Mashbayar Tugsbayar is a PhD IPN student at the Learning in Neural Circuits (LiNC) lab at MILA and McGill. Her project, titled Brain-based top-down recurrent model of the visual system, falls under Healthy Brains, Healthy Lives' Research Theme 1—Neuroinformatics and Computational Modelling.
What inspired you to pursue your current degree?
I've always been fascinated by the idea of creating a digital brain and being able to test hypotheses, drug interactions and novel therapies on it. My current research allows me to combine both my fascination with the brain and my love of building things.
What is your area of research and what are the future implications of your project?
I work with NeuroAI, implementing computations related to the human brain to better understand it. I hope to gain an understanding of these computations and neural circuitry in vision to ultimately help repair damage, such as the reversal of vision loss after a stroke, for example.
What are some challenges that you face as a trainee or in your research? How do you try to overcome them?
I'd never met a scientist until I went to college, so I often feel as if I'm missing something others understand, not working as much as I should, etc. The best way to combat these feelings, I find, is to be open about my experiences and background. That way, I often get help or find that I'm not alone in my experiences.
What do you like best about (your) research?
NeuroAI has the "cool factor" in AI research, and it can be applied to causes I care very deeply about, which are aiding stroke recovery and combating neurodegenerative diseases.
What non-science activity or hobby do you most enjoy?

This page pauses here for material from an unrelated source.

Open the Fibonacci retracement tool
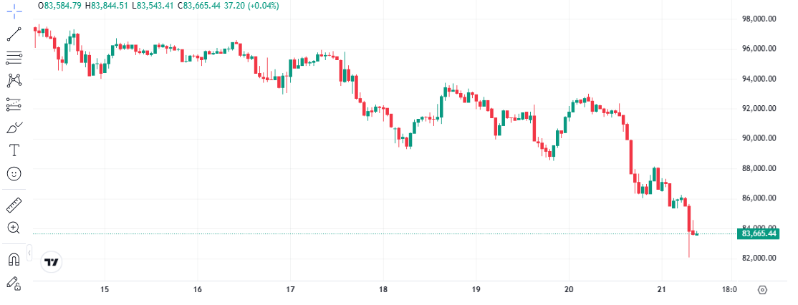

I love writing heist and mystery short stories. It's so satisfying to make everything come together and click neatly in the end, unlike what often happens in biology research.
What accomplishment are you most proud of this year?
Aside from being an HBHL Fellow, I'm very proud to have started my PhD this year. It's a very banal thing in a community of scientists, but 15-year-old me wouldn't have understood what a PhD does, much less my research or any of the math I deal with now, so I'm all for celebrating progress!